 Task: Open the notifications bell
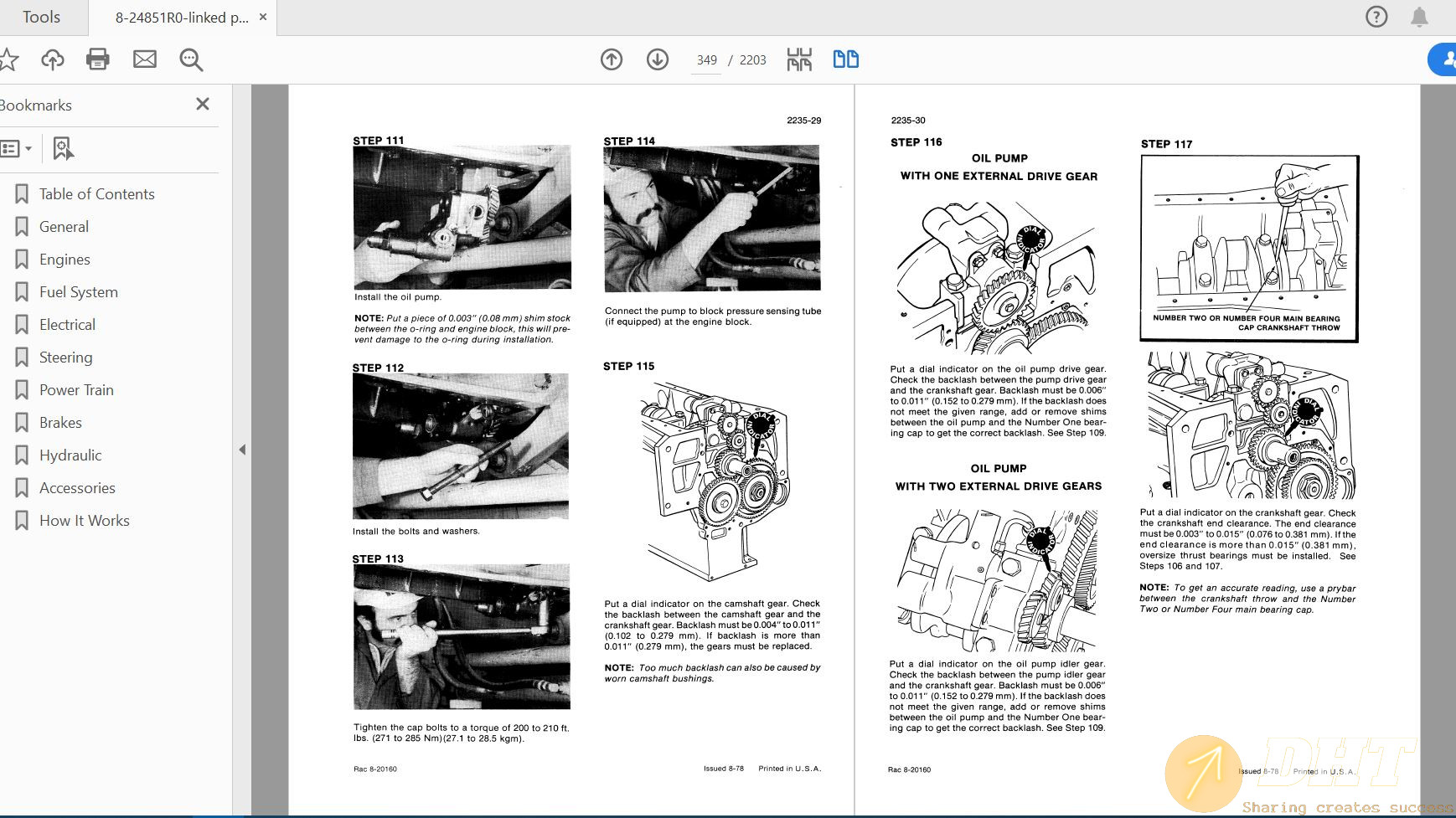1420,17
--
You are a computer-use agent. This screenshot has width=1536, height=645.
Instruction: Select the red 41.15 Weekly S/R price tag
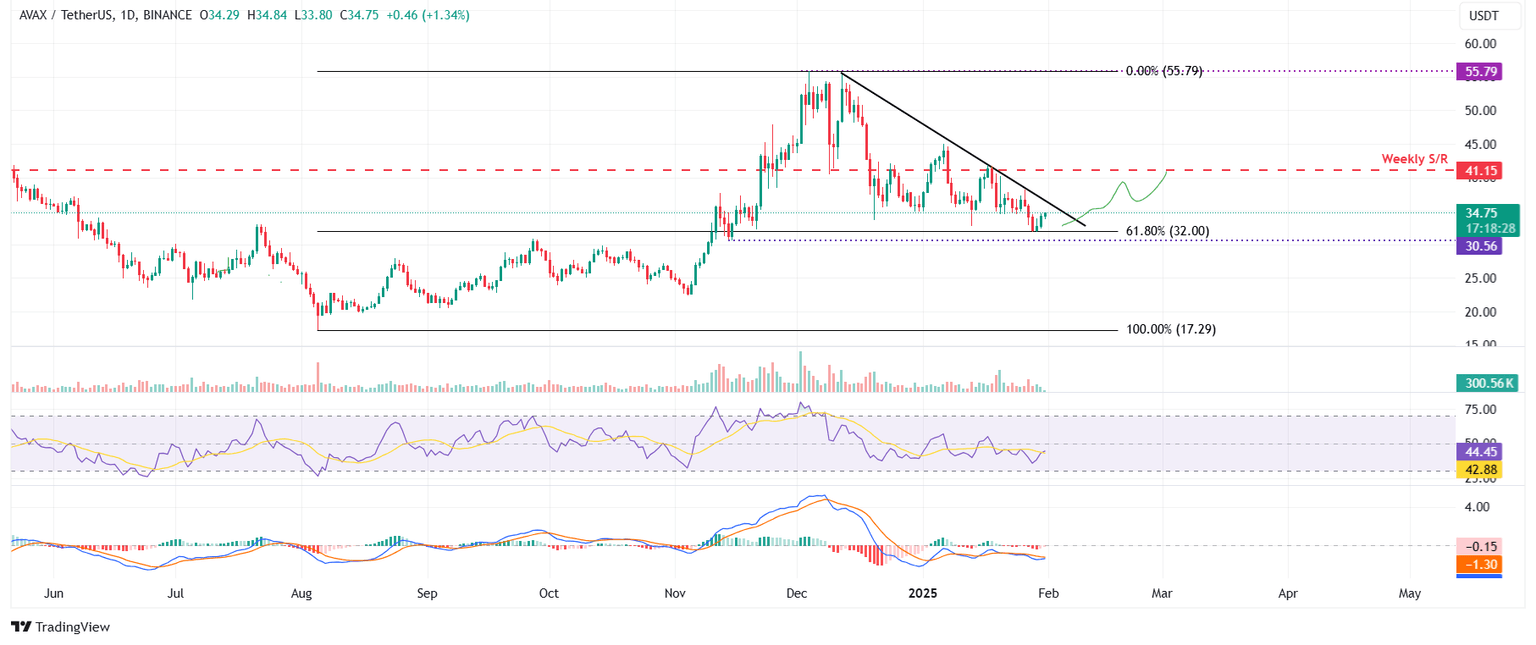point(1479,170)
--
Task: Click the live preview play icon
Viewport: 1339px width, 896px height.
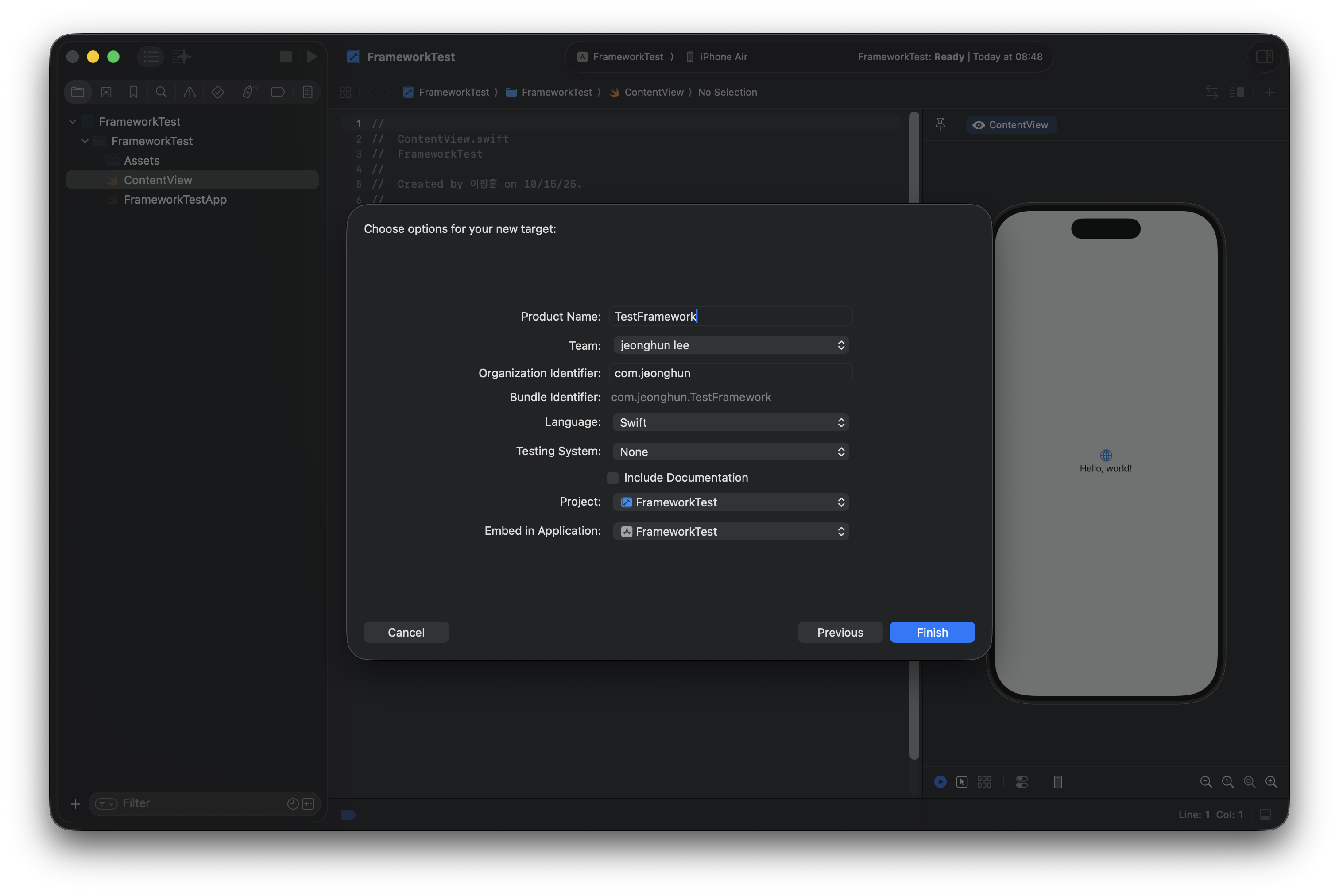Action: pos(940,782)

-- WHAT NEEDS TO BE DONE --
List every line of the data above that contains the string "width", copying each line in full. Case counts, so match only that exact capitalization.

-- SOLUTION TO THIS PROBLEM --
You are a computer-use agent. This screenshot has width=1536, height=645.
Viewport: 1339px width, 896px height.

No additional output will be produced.